*** Opening Source data ***

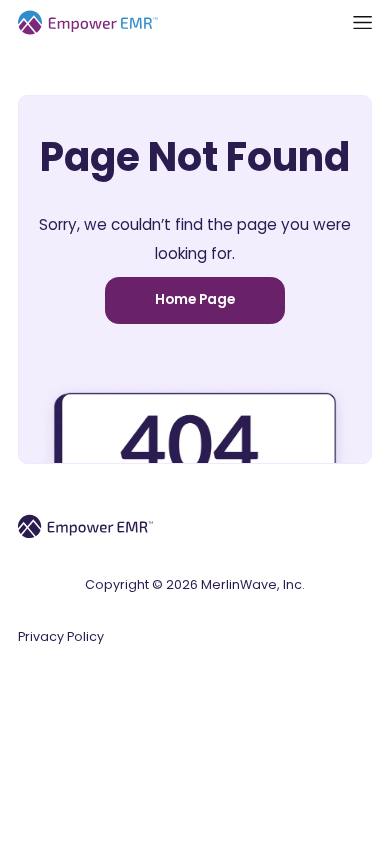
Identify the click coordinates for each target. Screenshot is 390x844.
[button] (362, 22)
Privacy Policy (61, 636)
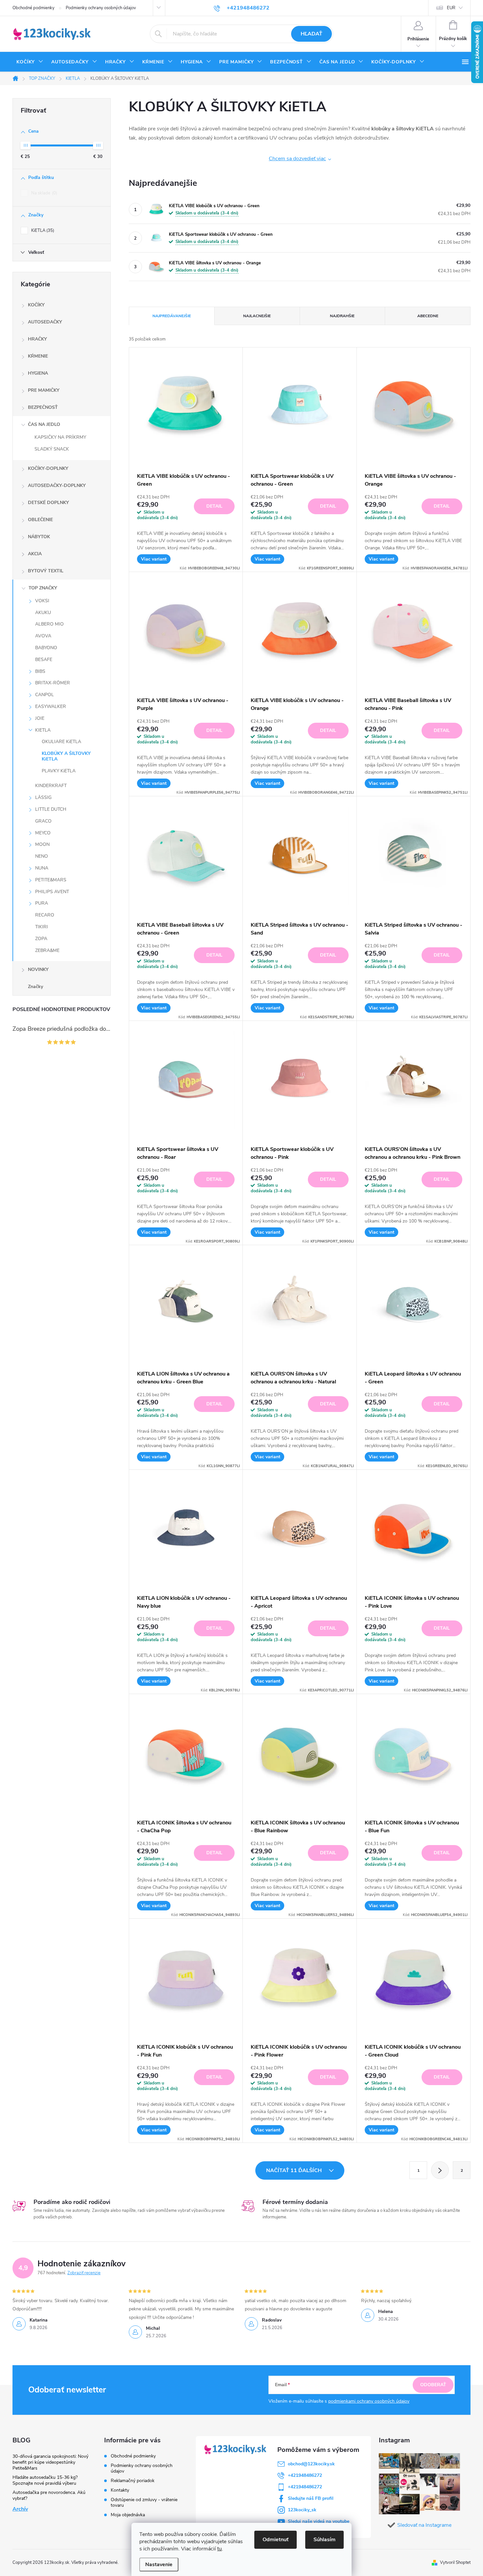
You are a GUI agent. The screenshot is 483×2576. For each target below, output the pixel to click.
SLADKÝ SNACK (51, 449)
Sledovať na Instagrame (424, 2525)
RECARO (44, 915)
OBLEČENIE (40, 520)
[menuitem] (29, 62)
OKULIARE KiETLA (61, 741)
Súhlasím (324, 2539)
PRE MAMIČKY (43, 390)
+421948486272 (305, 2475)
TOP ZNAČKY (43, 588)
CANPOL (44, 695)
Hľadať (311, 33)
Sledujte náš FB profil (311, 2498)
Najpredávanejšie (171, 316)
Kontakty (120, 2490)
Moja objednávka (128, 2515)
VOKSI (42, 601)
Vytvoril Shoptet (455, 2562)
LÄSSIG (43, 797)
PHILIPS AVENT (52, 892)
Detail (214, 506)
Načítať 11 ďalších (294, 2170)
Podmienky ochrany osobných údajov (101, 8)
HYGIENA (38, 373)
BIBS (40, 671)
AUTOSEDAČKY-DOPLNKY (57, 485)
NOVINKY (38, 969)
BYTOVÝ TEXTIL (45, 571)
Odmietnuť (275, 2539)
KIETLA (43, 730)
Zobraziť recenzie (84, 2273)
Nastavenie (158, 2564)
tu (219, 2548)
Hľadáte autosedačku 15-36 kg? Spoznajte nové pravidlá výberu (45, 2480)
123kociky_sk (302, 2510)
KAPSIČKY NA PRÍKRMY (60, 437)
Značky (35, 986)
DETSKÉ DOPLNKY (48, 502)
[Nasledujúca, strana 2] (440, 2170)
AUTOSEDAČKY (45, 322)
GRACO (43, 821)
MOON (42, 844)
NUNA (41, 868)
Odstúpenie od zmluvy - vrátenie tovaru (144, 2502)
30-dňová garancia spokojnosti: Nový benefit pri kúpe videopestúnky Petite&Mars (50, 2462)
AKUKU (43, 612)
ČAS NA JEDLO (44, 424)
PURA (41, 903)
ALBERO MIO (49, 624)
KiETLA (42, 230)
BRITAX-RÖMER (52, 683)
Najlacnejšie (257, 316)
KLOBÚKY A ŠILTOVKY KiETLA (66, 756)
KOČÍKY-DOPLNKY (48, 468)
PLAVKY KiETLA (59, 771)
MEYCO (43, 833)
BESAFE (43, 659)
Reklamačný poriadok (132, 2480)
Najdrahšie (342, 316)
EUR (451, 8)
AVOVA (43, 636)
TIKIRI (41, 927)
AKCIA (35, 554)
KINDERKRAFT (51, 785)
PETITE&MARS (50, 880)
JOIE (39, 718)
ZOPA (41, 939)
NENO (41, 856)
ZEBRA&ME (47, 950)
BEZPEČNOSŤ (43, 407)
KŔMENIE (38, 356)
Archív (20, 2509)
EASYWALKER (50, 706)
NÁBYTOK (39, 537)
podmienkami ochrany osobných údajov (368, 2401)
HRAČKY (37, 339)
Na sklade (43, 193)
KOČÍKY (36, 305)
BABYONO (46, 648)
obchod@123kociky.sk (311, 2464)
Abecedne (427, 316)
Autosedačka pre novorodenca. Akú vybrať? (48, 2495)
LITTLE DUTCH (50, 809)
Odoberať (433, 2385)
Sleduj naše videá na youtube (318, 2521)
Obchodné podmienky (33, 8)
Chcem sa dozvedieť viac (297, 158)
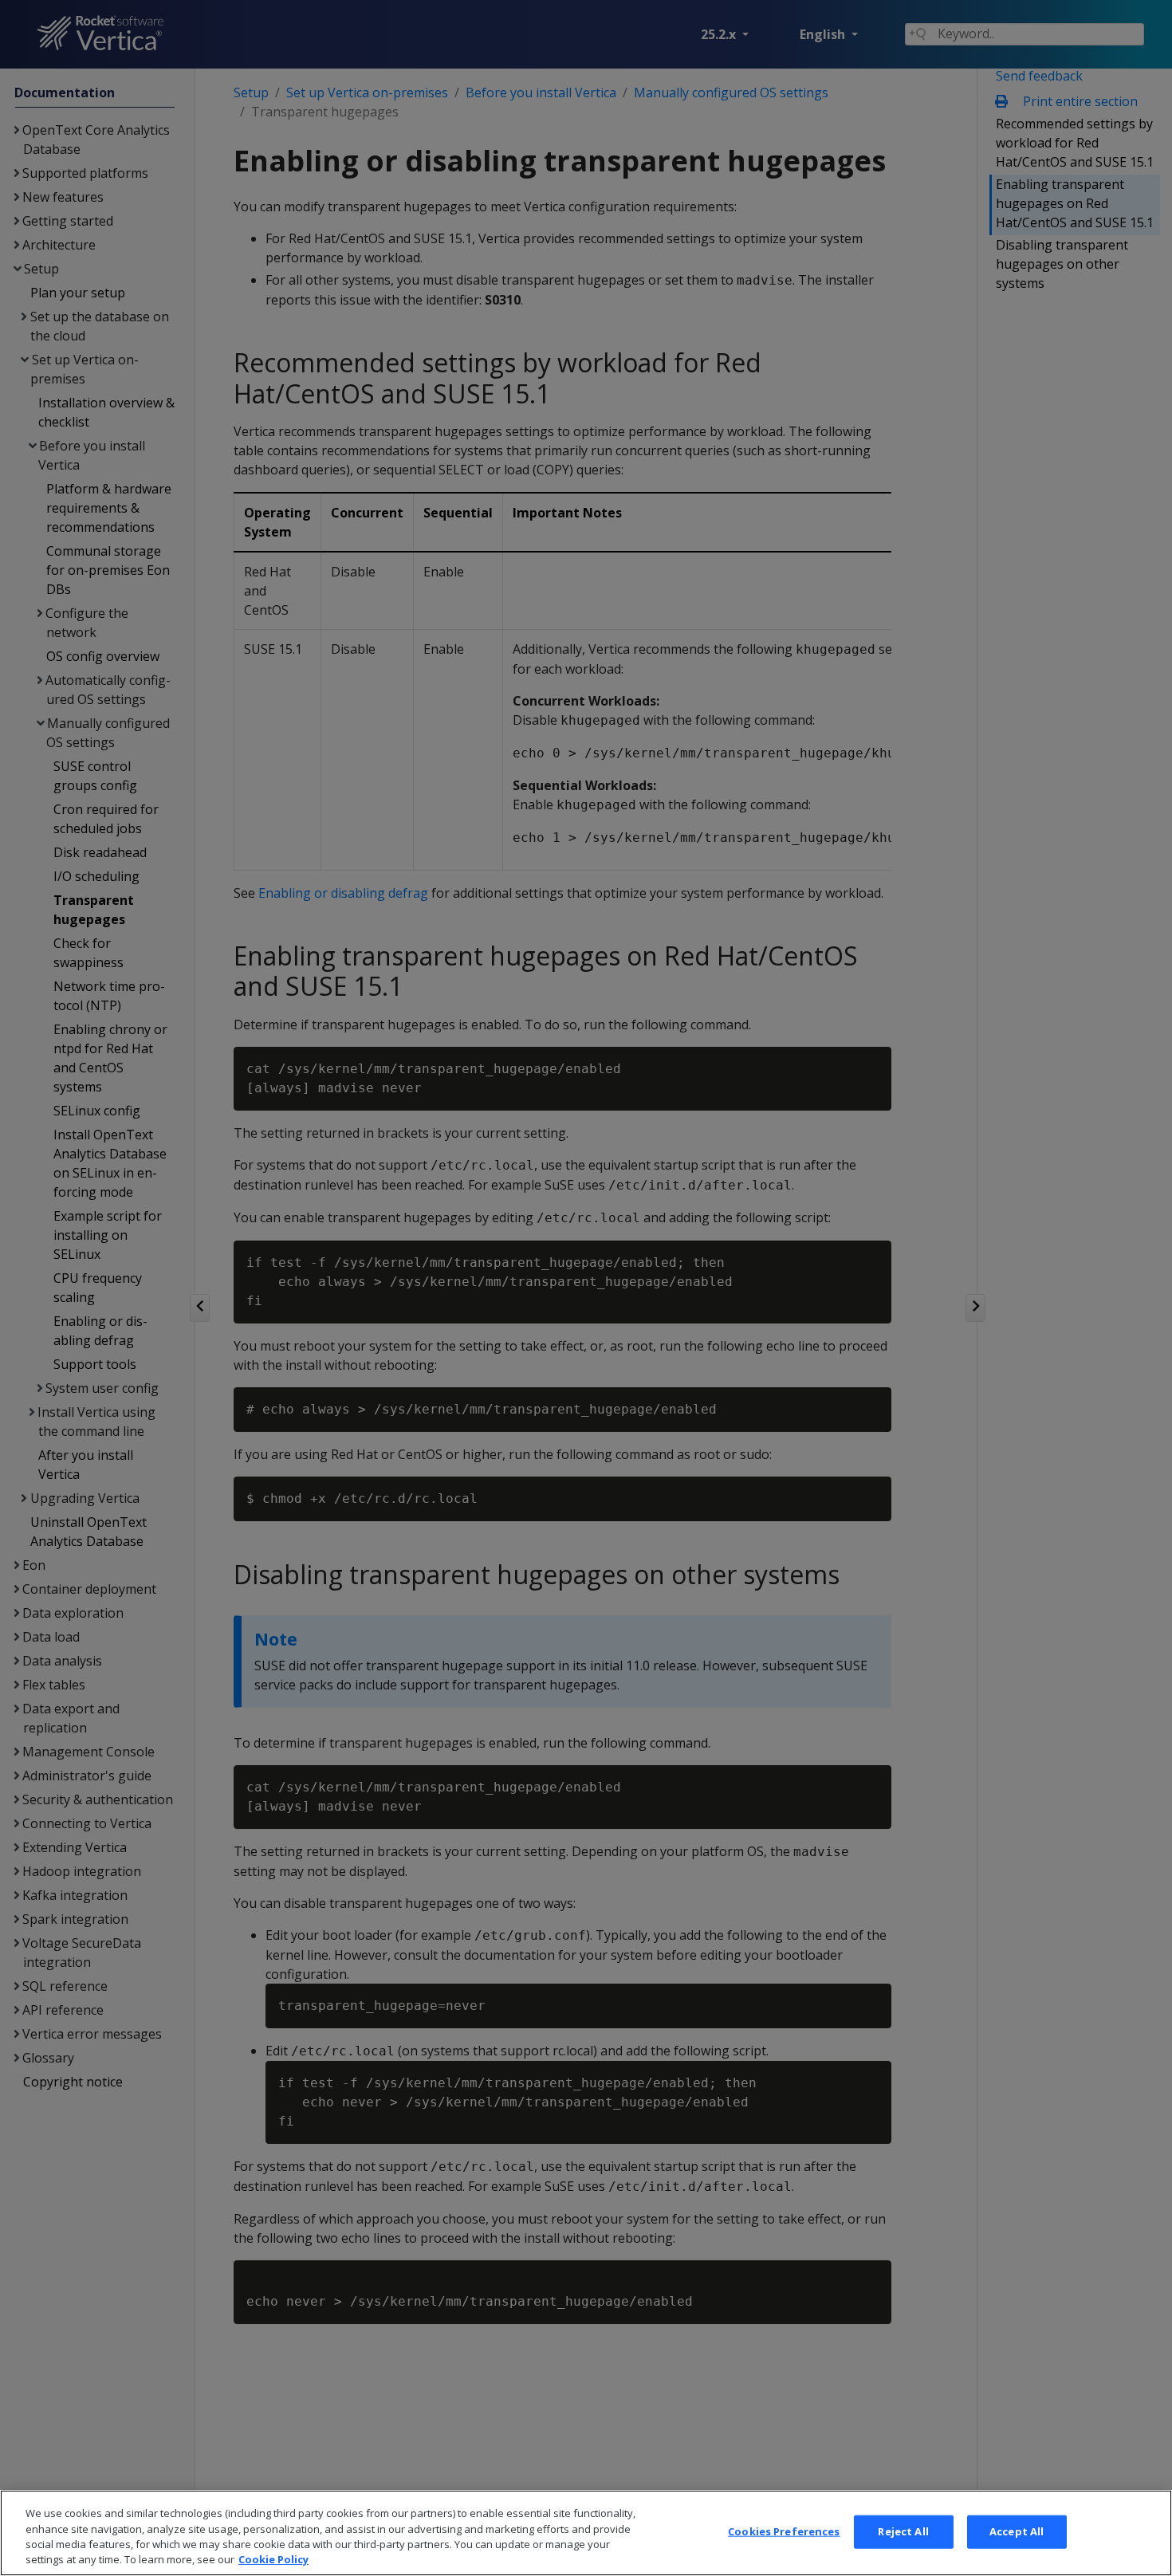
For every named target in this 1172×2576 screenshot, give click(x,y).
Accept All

*** Closing Source data ***

What needs to be done —
Leave the pictures behind and repeat each entry exactly.

Response to the task —
Identify the click coordinates for each target. Screenshot is 390x844.
[button] (362, 22)
Privacy Policy (61, 636)
You are a GUI agent. The screenshot is 483×2576. For each target below, output the pixel to click.
SLADKÝ SNACK (51, 449)
Sledovať na Instagrame (424, 2525)
RECARO (44, 915)
OBLEČENIE (40, 520)
[menuitem] (29, 62)
OKULIARE KiETLA (61, 741)
Súhlasím (324, 2539)
PRE MAMIČKY (43, 390)
+421948486272 (305, 2475)
TOP ZNAČKY (43, 588)
CANPOL (44, 695)
Hľadať (311, 33)
Sledujte náš FB profil (311, 2498)
Najpredávanejšie (171, 316)
Kontakty (120, 2490)
Moja objednávka (128, 2515)
VOKSI (42, 601)
Vytvoril Shoptet (455, 2562)
LÄSSIG (43, 797)
PHILIPS AVENT (52, 892)
Detail (214, 506)
Načítať 11 ďalších (294, 2170)
Podmienky ochrany osobných údajov (101, 8)
HYGIENA (38, 373)
BIBS (40, 671)
AUTOSEDAČKY-DOPLNKY (57, 485)
NOVINKY (38, 969)
BYTOVÝ TEXTIL (45, 571)
Odmietnuť (275, 2539)
KIETLA (43, 730)
Zobraziť recenzie (84, 2273)
Nastavenie (158, 2564)
tu (219, 2548)
Hľadáte autosedačku 15-36 kg? Spoznajte nové pravidlá výberu (45, 2480)
123kociky_sk (302, 2510)
KAPSIČKY NA PRÍKRMY (60, 437)
Značky (35, 986)
DETSKÉ DOPLNKY (48, 502)
[Nasledujúca, strana 2] (440, 2170)
AUTOSEDAČKY (45, 322)
GRACO (43, 821)
MOON (42, 844)
NUNA (41, 868)
Odstúpenie od zmluvy - vrátenie tovaru (144, 2502)
30-dňová garancia spokojnosti: Nový benefit pri kúpe videopestúnky Petite&Mars (50, 2462)
AKUKU (43, 612)
ČAS NA JEDLO (44, 424)
PURA (41, 903)
ALBERO MIO (49, 624)
KiETLA (42, 230)
BRITAX-RÖMER (52, 683)
Najlacnejšie (257, 316)
KLOBÚKY A ŠILTOVKY KiETLA (66, 756)
KOČÍKY-DOPLNKY (48, 468)
PLAVKY KiETLA (59, 771)
MEYCO (43, 833)
BESAFE (43, 659)
Reklamačný poriadok (132, 2480)
Najdrahšie (342, 316)
EUR (451, 8)
AVOVA (43, 636)
TIKIRI (41, 927)
AKCIA (35, 554)
KINDERKRAFT (51, 785)
PETITE&MARS (50, 880)
JOIE (39, 718)
ZOPA (41, 939)
NENO (41, 856)
ZEBRA&ME (47, 950)
BEZPEČNOSŤ (43, 407)
KŔMENIE (38, 356)
Archív (20, 2509)
EASYWALKER (50, 706)
NÁBYTOK (39, 537)
podmienkami ochrany osobných údajov (368, 2401)
HRAČKY (37, 339)
Na sklade (43, 193)
KOČÍKY (36, 305)
BABYONO (46, 648)
obchod@123kociky.sk (311, 2464)
Abecedne (427, 316)
Autosedačka pre novorodenca. Akú vybrať? (48, 2495)
LITTLE DUTCH (50, 809)
Odoberať (433, 2385)
Sleduj naše videá na youtube (318, 2521)
Obchodné podmienky (33, 8)
Chcem sa dozvedieť viac (297, 158)
For every named target in this 1172×2576 screenshot, give click(x,y).
Accept All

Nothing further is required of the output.